Эту мысль подхватил князь Вяземский в своем укоризненном послании к Суворову:
Да! Прав поэт! Наверно вашим дедом Было бы скреплено письмо друзей к тому, Которого вы, князь, честите людоедом За то, что он казнил по долгу своему.
Но эти стихи не выражали подлинного отношения к Муравьеву петербургских влиятельных кругов. Там с каждым днем нарастала еле скрываемая вражда к людоеду.

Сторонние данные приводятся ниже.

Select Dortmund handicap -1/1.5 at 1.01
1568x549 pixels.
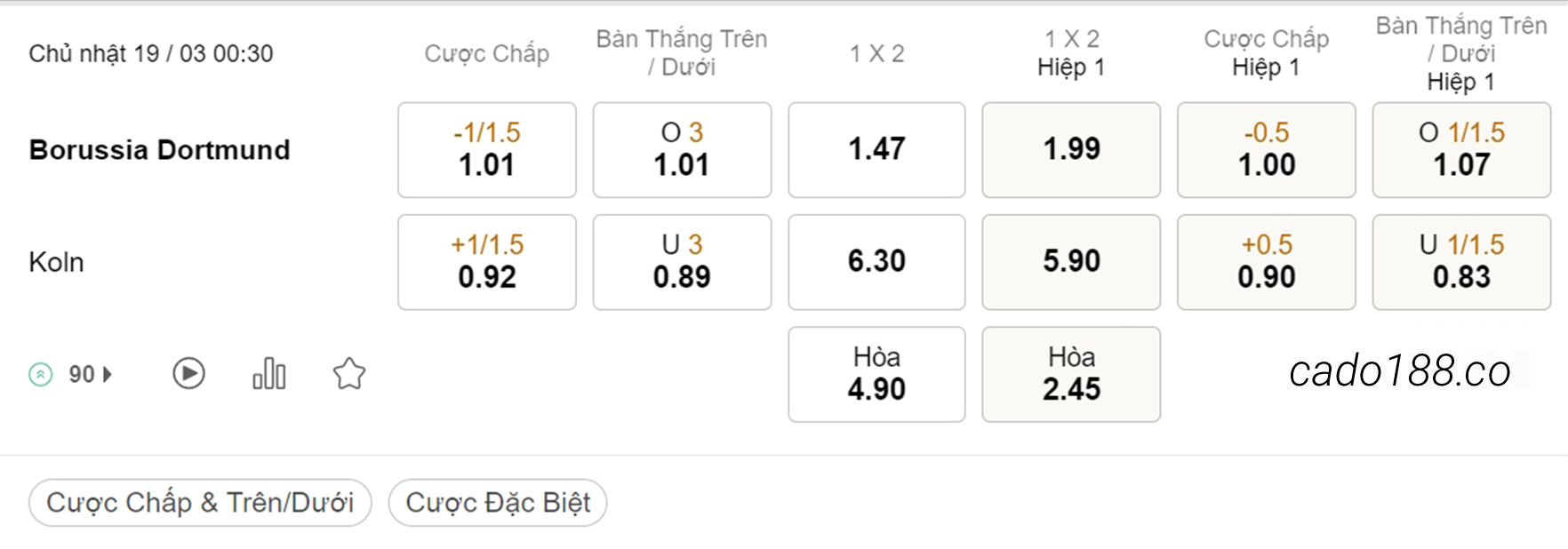487,149
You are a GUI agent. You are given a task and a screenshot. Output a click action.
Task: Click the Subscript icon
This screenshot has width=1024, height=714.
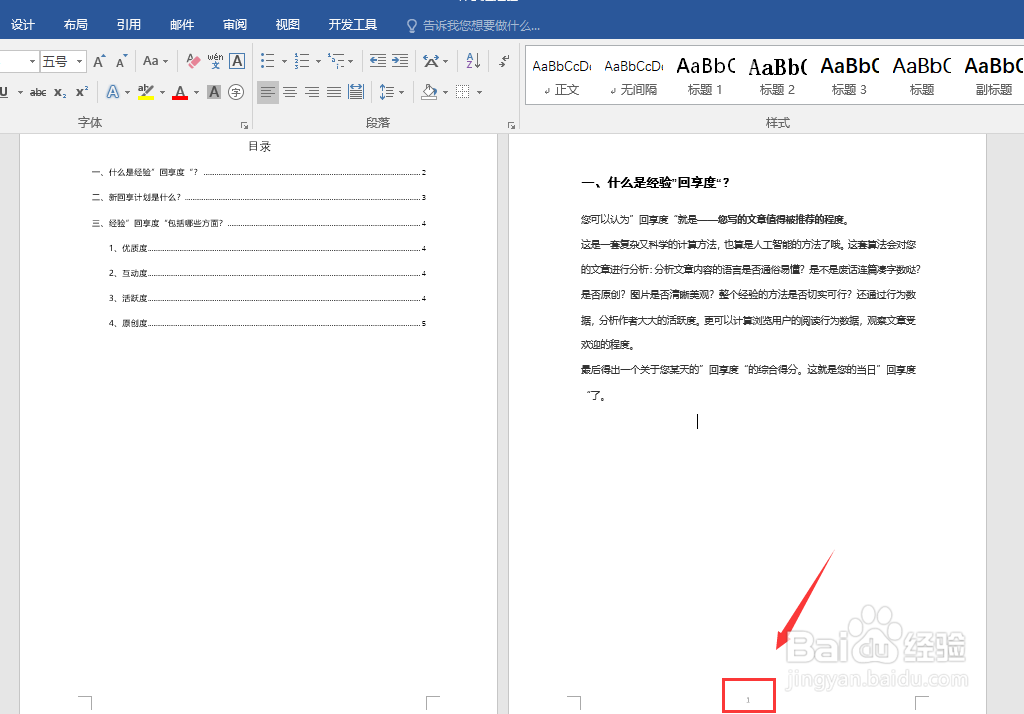pyautogui.click(x=59, y=92)
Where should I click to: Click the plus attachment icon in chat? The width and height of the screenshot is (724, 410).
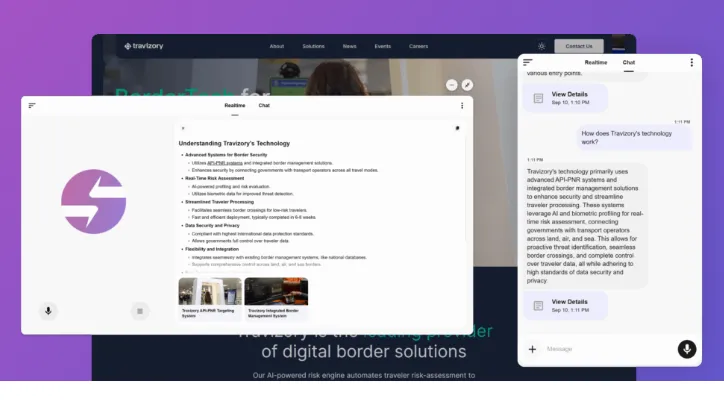(x=532, y=349)
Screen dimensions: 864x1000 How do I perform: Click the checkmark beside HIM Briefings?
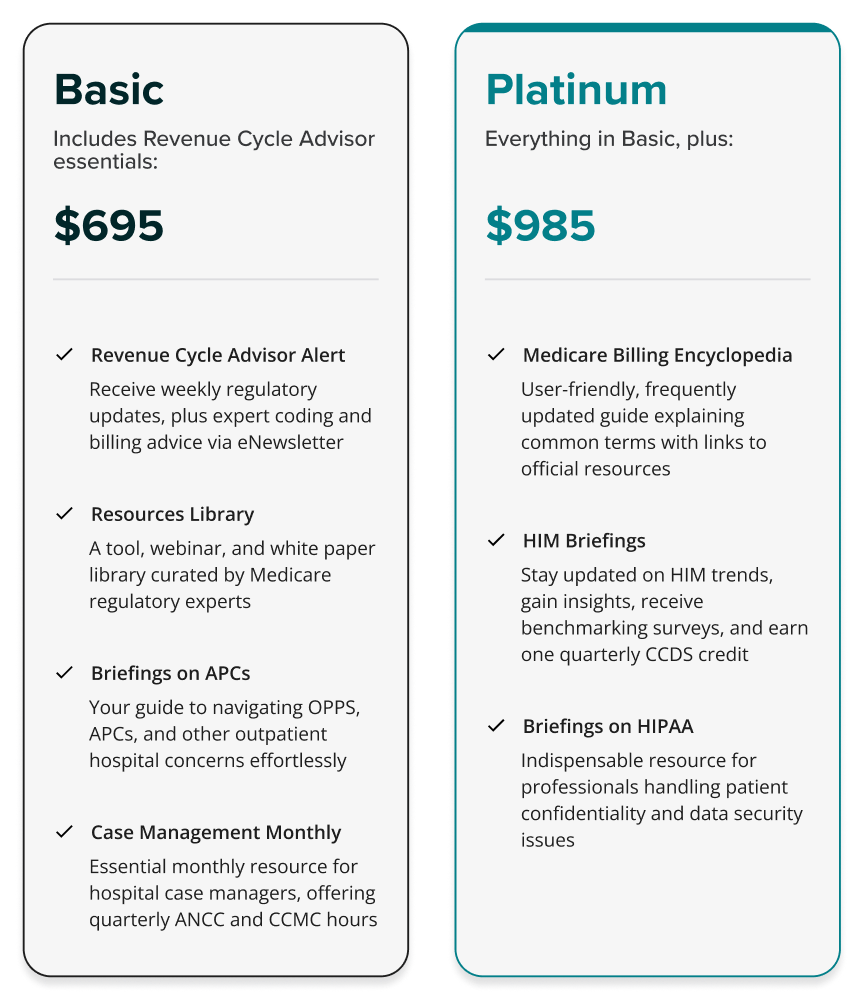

Не только Зимний дворец, но и Мраморный, где жил великий князь Константин Николаевич, вытесненный Муравьевым из Польши, культивировал эту вражду. Не только Мраморный, но и Михайловский, в котором имела пребывание Елена Павловна, либеральная великая княгиня. Словом, почти весь титулованный, придворный, именитый Петербург, за исключением нескольких старинных гостиных, был враждебен и муравьевскому делу, и самому Муравьеву.
Муравьев это знал, он знал, что и другой Петербург, Петербург департаментов и канцелярий, питает к нему такую же злую, хотя и более скрытую вражду.
Министр внутренних дел Валуев, бывший в глазах Муравьева тайным сторонником Польши, врагом России, космополитом, приверженцем европейских идей, казался ему воплощением всего бюрократического Петербурга. Хотя и из Петербурга порою шли к Муравьеву иконы и депеши, но и тех и других было мало. Генерал-лейтенант Зеленой, его соглядатай и друг, тайно докладывал ему о петербургских делах, и Муравьев был отлично осведомлен о том, что делается во вражеском лагере.
И в конце концов Петербург победил Муравьева. При первой же возможности диктатор был милостиво свергнут с престола и со всякими — почти похоронными — почестями превращен в простого генерала, в одного из тех апоплектических, жирных, никому не нужных стариков-генералов, каких много гуляло тогда по Невскому, по солнечной стороне.
Александр II почтил его высочайшим рескриптом, коим даровал ему графский титул, но твердо отстранил от всяких государственных дел.
Москва негодовала. Петербург ликовал. Вся петербургская антимуравьевская партия, Шуваловы, Толстые, Суворов, Долгоруков, Рейтерн, Валуев, Головнин торжествовали победу.
Муравьев удалился в свое имение под Лугой. Там, как и всякий живущий на даче отставной генерал, он каждое утро сидел в белом кителе у себя на балконе, курил любимую старую длинную трубку, кашлял, пил кофе, молчал.
По вечерам сидел в столовой, ел простоквашу, малину, кашлял, курил, молчал.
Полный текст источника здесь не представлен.